## PROBLEM TO WORK ON:
Please retype the passage below about the rooftop feast in Newcastle in full, with no changes.

## DOCUMENT TEXT:
·····
The weekend of our visit coincided with Eat! A brilliant food festival with a packed programme of free tastings, street food extravaganzas and cheffy displays. We headed for the roof of Fenwicks for an alfresco “Naked Feast” cooked by up and coming local chefs.

To be honest we weren’t quite sure what to expect. The thought crossed my mind that I was in Newcastle so why hadn’t I brought a coat? I told a friend that dining outside on Fenwicks’ roof was one of the highlights of our trip. “That’ll be cold” he said, before telling me he was off to Nice.

The meal was communal with sharing pates of prosciutto, baked camembert, tear and share bread and glasses of fruity rose wine. BBQ meats and fishes followed and a spectacular Pavlova delivered as the finale. We were warmed by food and wine and fabulous Geordie company. That’s what I had forgotten about the city. It’s legndary friendliness. It isn’t PR. And it’s a beautiful thing.
·····
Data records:
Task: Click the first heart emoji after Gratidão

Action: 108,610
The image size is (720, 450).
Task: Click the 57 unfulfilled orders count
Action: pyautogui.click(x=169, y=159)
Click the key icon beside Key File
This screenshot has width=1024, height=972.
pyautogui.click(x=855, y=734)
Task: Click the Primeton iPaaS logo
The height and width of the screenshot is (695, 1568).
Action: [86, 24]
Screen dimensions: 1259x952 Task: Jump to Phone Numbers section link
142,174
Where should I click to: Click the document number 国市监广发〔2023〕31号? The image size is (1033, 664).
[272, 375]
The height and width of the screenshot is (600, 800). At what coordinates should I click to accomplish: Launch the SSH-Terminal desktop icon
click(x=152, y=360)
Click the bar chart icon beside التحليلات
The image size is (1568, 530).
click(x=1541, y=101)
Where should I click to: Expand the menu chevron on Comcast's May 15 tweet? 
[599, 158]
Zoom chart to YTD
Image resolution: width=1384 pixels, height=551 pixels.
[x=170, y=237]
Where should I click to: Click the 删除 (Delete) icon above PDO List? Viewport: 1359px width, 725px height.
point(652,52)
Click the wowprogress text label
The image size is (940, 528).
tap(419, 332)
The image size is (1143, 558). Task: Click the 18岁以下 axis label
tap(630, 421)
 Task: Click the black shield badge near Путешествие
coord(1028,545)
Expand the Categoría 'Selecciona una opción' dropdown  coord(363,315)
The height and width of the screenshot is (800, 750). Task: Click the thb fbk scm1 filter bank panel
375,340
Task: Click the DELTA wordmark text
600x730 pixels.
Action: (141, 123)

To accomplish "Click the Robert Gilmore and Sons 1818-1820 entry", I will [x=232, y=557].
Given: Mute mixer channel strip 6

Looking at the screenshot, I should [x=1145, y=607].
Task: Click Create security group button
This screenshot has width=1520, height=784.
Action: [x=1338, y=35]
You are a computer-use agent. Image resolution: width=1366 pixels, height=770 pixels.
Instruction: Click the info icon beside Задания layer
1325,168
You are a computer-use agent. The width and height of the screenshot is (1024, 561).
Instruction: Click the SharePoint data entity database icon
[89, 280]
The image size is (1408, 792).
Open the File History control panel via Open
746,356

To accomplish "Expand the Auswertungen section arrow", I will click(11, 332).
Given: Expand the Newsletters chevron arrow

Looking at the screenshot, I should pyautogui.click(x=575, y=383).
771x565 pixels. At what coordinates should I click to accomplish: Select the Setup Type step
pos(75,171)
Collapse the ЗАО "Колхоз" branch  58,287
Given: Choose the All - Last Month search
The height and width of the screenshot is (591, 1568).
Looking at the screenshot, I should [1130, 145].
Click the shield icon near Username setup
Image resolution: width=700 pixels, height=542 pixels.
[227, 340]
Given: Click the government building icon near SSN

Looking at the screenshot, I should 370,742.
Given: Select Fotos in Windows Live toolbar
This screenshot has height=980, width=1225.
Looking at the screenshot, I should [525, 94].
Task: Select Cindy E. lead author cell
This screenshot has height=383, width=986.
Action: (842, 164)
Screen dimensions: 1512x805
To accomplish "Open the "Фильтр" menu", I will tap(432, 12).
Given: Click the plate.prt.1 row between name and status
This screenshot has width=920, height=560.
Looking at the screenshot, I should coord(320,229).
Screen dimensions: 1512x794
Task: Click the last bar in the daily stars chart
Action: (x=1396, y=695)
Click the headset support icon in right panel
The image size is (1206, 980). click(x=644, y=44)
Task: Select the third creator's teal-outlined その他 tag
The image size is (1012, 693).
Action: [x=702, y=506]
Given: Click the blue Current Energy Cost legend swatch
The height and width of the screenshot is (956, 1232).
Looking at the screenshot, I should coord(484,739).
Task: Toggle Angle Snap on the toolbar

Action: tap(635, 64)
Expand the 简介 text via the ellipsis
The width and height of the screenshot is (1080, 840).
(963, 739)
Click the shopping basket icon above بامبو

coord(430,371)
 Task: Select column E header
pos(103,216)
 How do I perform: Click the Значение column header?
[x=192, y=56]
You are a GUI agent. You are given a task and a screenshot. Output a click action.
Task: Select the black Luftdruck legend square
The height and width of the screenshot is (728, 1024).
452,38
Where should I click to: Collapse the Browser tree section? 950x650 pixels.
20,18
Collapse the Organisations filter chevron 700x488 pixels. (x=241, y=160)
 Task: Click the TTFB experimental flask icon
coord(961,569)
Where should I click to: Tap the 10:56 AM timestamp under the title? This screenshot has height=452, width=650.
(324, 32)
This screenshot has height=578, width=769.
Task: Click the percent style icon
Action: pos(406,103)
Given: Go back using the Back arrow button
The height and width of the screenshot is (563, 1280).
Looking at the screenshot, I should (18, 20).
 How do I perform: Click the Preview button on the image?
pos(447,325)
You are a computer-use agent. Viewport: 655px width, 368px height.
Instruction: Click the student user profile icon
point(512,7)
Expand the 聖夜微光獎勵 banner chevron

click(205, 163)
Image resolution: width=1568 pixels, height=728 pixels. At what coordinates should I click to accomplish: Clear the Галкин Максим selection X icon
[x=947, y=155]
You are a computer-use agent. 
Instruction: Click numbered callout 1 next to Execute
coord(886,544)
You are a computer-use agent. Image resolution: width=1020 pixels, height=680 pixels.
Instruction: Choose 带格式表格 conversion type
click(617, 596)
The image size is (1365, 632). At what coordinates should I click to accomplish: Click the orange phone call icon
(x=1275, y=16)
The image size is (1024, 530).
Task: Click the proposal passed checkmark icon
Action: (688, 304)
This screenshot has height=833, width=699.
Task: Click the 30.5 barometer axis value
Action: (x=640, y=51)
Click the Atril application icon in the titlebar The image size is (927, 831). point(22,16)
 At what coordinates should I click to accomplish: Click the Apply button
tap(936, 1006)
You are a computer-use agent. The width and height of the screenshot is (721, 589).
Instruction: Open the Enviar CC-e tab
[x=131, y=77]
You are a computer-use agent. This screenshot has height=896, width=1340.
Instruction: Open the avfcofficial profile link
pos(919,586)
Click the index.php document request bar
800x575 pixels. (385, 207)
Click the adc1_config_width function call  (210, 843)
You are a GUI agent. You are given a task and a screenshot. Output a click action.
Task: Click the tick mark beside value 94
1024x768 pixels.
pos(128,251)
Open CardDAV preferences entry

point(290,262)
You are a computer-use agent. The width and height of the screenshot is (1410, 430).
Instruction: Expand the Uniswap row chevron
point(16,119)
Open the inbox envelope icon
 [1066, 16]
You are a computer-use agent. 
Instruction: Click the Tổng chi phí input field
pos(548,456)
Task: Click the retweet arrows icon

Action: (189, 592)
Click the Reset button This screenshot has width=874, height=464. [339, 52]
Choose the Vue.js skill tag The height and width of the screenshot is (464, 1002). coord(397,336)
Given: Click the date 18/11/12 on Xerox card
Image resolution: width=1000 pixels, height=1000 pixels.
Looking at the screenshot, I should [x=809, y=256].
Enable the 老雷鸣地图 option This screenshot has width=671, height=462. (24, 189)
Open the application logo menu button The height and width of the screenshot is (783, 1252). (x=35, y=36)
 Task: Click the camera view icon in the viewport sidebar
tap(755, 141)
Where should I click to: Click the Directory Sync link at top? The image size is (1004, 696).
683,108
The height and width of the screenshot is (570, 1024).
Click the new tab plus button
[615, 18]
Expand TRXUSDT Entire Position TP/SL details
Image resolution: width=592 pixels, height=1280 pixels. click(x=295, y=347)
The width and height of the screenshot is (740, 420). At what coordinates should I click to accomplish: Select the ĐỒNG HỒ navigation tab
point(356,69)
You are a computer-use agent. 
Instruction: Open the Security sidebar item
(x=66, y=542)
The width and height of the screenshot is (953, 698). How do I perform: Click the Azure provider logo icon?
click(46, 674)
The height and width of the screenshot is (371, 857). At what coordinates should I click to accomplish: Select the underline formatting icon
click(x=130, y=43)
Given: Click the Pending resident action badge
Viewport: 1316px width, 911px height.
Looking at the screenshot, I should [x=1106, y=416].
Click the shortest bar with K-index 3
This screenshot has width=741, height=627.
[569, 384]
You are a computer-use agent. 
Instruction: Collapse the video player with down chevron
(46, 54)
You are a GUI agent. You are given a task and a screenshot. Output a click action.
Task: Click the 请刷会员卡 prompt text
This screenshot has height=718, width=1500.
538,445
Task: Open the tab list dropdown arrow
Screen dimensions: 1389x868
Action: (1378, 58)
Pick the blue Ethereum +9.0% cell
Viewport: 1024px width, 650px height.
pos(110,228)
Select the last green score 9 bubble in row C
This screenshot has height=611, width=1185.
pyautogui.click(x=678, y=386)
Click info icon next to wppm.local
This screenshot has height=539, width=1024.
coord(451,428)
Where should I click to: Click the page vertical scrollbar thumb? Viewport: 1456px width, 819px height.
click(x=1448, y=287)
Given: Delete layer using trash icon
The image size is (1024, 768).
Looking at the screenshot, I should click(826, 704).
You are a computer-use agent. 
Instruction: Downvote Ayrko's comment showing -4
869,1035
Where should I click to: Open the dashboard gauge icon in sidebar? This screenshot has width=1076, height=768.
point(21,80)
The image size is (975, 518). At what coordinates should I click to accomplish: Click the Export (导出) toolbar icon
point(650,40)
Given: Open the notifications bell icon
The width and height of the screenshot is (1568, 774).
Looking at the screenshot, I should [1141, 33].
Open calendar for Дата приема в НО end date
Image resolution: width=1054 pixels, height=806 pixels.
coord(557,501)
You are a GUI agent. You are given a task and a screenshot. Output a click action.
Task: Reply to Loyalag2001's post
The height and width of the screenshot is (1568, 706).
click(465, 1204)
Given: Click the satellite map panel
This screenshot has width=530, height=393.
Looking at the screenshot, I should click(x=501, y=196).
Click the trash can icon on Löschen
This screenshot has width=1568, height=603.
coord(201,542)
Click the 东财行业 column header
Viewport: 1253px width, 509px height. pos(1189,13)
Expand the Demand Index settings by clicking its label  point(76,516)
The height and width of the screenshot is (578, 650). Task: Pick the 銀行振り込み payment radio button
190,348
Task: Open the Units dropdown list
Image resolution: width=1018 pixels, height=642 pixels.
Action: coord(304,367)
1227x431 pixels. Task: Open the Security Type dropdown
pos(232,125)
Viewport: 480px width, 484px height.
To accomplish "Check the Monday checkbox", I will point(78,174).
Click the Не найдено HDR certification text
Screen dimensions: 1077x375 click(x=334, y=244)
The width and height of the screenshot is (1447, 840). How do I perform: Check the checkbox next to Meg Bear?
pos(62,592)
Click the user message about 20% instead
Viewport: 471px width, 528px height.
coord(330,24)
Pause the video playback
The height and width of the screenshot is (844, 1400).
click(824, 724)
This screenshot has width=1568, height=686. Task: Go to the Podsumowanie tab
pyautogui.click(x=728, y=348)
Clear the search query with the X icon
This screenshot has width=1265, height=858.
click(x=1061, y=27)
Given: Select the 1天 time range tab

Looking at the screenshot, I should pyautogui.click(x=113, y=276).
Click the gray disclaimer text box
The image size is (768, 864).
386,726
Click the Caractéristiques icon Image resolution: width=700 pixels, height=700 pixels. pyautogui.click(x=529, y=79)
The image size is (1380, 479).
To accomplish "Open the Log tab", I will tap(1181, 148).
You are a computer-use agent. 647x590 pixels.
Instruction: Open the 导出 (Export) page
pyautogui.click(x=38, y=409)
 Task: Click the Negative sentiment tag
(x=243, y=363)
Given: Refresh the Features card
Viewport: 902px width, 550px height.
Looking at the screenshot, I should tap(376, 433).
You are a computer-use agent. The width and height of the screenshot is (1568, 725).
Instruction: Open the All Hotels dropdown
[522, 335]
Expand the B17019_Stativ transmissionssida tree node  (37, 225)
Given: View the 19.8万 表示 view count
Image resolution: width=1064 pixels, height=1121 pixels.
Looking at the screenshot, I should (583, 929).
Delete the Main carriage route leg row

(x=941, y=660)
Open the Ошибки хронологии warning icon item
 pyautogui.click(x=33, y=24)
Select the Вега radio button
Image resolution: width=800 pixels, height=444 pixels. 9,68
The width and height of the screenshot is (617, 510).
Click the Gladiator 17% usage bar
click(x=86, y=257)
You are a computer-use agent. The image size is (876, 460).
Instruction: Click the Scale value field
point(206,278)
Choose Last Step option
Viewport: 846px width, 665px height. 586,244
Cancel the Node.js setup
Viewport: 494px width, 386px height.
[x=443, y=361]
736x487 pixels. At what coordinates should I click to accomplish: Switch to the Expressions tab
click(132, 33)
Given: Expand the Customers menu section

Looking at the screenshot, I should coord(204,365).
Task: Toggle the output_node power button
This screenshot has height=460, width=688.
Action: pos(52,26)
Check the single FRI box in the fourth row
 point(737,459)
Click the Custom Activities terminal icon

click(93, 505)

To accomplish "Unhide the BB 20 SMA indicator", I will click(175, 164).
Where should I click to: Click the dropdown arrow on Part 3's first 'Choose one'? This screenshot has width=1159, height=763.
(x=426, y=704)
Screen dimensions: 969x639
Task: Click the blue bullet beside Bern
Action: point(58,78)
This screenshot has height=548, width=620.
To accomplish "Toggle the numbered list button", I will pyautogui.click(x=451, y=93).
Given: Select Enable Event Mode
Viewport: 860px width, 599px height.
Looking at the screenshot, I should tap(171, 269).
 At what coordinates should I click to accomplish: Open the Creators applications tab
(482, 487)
·····
## ANSWER SECTION:
The weekend of our visit coincided with Eat! A brilliant food festival with a packed programme of free tastings, street food extravaganzas and cheffy displays. We headed for the roof of Fenwicks for an alfresco “Naked Feast” cooked by up and coming local chefs.

To be honest we weren’t quite sure what to expect. The thought crossed my mind that I was in Newcastle so why hadn’t I brought a coat? I told a friend that dining outside on Fenwicks’ roof was one of the highlights of our trip. “That’ll be cold” he said, before telling me he was off to Nice.

The meal was communal with sharing pates of prosciutto, baked camembert, tear and share bread and glasses of fruity rose wine. BBQ meats and fishes followed and a spectacular Pavlova delivered as the finale. We were warmed by food and wine and fabulous Geordie company. That’s what I had forgotten about the city. It’s legndary friendliness. It isn’t PR. And it’s a beautiful thing.